Saving a dying or damaged hard drive
There are times when drives start to kick out hard read errors. On FreeBSD and most UNIX-like operating systems, you get the errors logged so you have a heads-up before the drive simply dies. With the exception of power surges, ESD, and lightning strikes, hard drives seldom die instantly. They most often carp warnings on errors while continually reallocating data to good sectors silently for days or weeks before giving up completely. Once you see hard error messages though, it is time to replace the drive. Don’t reboot the system if it is running and complaining; rather instead get your new drive prepared by doing a base install of the same version OS with similar partitioning and slices of equal size or greater. Then shut down the system. I usually do not try to fsck the drive if the system has not crashed (in the case of hard errors the drive can no longer tell the good sectors of the disk from the bad sectors -so don’t run fsck as it worsens the data loss). After the new drive is prepared in a new machine, you should be ready to try copying the data over from the old. The information here covers rescuing a FreeBSD system but the basic steps should apply to any OS. It’s not meant to be a step-by-step howto but rather a general overview of the process with some details omitted. If you’re attempting to save a drive, you should already have some detailed knowledge of the process involved so take your steps carefully to avoid data loss. When the machine is still running (and it’s a UNiX-like OS) you may want to try a dump of the file systems over the network to a machine with sufficient capacity for the job. For speed however, copying locally seems to be much faster.
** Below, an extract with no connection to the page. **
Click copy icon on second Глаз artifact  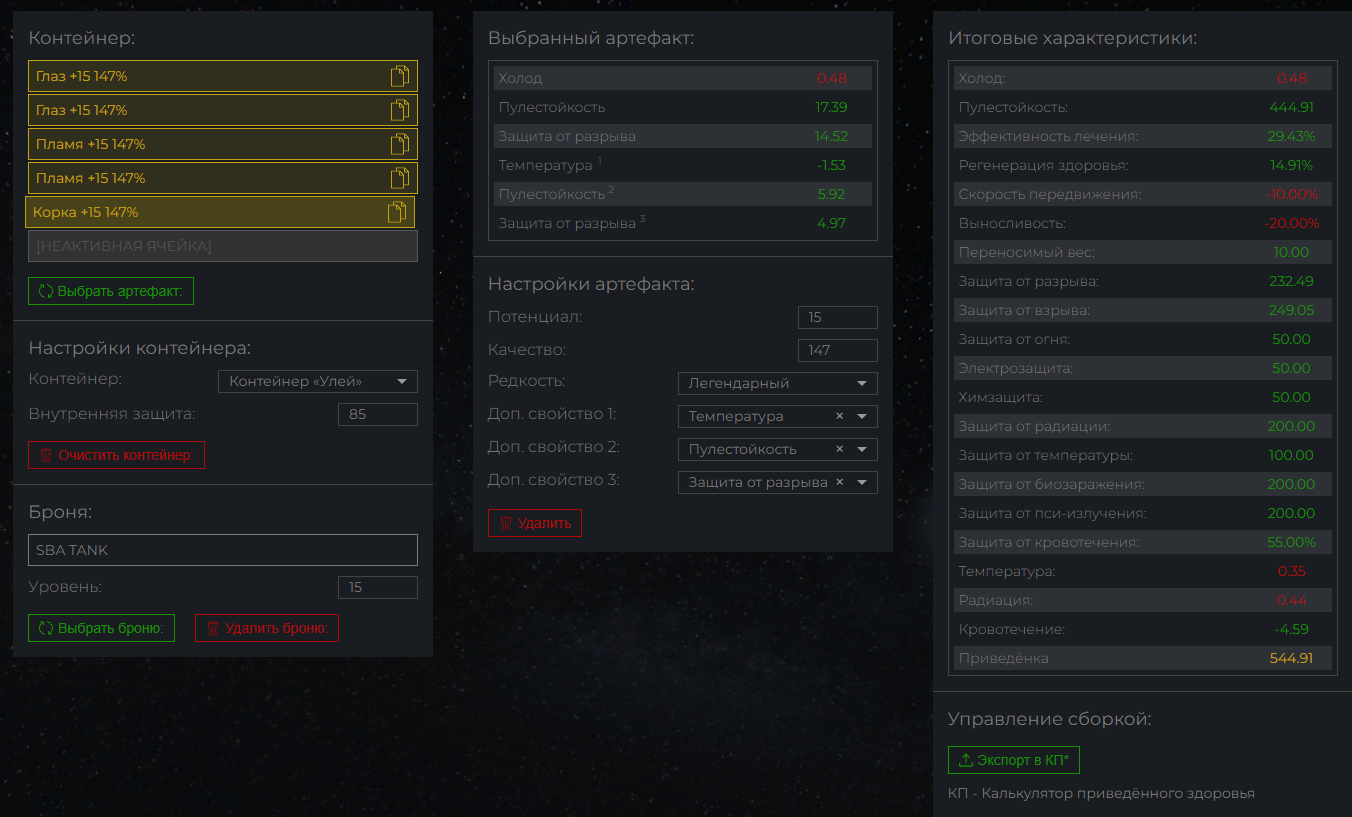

I tend to use dd for saving damaged drives by copying the contents of the old drive to a new one. If you have had a serious amount of errors (and lots of time) you can also try the spinrite program to recover data but if you have hard errors you should simply try to get data off drive as fast as possible using dd to do a sector by sector copy.
We use the dd switch ‘conv=noerror’ to prevent it from dieing on errors and ’sync’ to pad input block to the input buffer size. Don’t specify a block size (bs) with no conversion values other than ‘noerror’, ’sync’, and ‘ntrunc’ and you should have no aggregation of short (empty) blocks which might be safer for copying partitions.
- Do a base install of target OS so you have the partitions ready first or manually create partitions.
- Boot in single user mode. (boot –s) freebsd
- Use dd if=/src of=/dest conv=noerror,sync where src is for example /dev/ad0s1g
Mounting and fscking a bad FS seems to only make the drive worse. Move off data ASAP and then tend to the bad/missing files.
Data transfer from IDE to IDE proceeded for me at about 1.9 MB per second with the bad drive in place so copying 60G of data may take a full workday to copy this way.
Other things to try (Linux):
http://www.garloff.de/kurt/linux/ddrescue/
http://www.kalysto.org/utilities/dd_rhelp/index.en.html A front end for dd_rescue
http://www.simplicidade.org/notes/archives/2005/02/recover_day.html a dd_rescue story
Also you can try this:
Install the new drive in the computer either with the existing drvie as the master or do a fresh base install of the new OS same version as you are replacing.
Boot single user at: ok boot –s
Hit enter for /bin/sh shell, fsck –yp, mount –u / , mount –a , swapon –a
Run sysinstall from /stand/sysinstall or /usr/sbin/
Go to Configure-> Fdisk and add the new drive device. (eg ad2 for secondary master)
In fdisk chose A for auto defaults for entire disk, enter Q to quit
Install standard boot manager when prompted
Returning to sysinstall choose Label for disklabel
Copy the label as closely as possible from the original fstab in /etc/fstab
Create your new partitions on the new drive and use M to re-label / (eg /dev/ad2s1a) only mount point to /mnt and all others as regular /var, swap, and /usr. Type Q to quit and exit sysinstall
Now mount the new file systems eg:
mount /dev/ad2s1a /mnt
mount /dev/ad2slf /tmp
mount /dev/ad2s1g /usr
mount /dev/ad2s1e /var
copy the existing filesystem using tar
# tar –cfk - –one-file-system –ignore-failed-read –C / –exclude=’mnt/*’. | tar –xpvf – C /mnt
# tar –cfk - –one-file-system –ignore-failed-read –C /usr . | tar –xpvf – C /mnt/usr
# tar –cfk - –one-file-system –ignore-failed-read –C /var –exclude=’mnt/*’. | tar –xpvf – C /mnt/var
Shutdown and remove the old drive. Boot the new one single user and fsck it fsck –p and mount it. Reboot and all should be well again.